The case is cited with approval in Chicago &c. R. R. Co. v. Healy, 76 Neb. 783, and the same result is reached in the case of Chicago &c. R. R. Co. v. Bigley, 1 Neb. (Unof.) 225.

“As the rights and liabilities of a beneficiary of a deceased servant are absolutely fixed by his election to accept the benefits to which he is entitled, and the payment of a portion thereof by the employer, the beneficiary’s claim upon the residue is not forfeited by the subsequent institution of a suit which is unsuccessful solely because of the payment made to him.” 5 Labatt, M. & S. (2d ed.), s. 1929.

This reasoning has slight force, however, where the plaintiff in seeking to avoid the result of his election of remedies has acted fraudulently.

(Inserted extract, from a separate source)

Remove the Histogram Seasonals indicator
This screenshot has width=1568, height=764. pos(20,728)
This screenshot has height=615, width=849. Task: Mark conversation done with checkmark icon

The legislative purpose to afford the employee a reasonable opportunity to litigate the disputed question of his acceptance of compensation can scarcely be said to extend to those cases in which he is not justly entitled to be heard at all. And while his rights are definitely established by his original election, his retention of those rights after he has fraudulently denied their existence and knowingly instigated a proceeding which would have cut them off if they had not already become fixed is clearly repugnant to the spirit of the statute, which could not have been /designed either to penalize ignorance or to encourage deceit. ^

Nor is this result inconsistent with the general rule that where the plaintiff elects under a mistake as to the facts he is not bound. 20 C. J. 35; 9 R. C. L. 962. For although in certain situations the statute interposes a double bar, yet if the second election (to sue at law) be made in reliance upon a mistaken view as to acceptance of compensation, it does not bind the plaintiff, and he may still proceed under the act.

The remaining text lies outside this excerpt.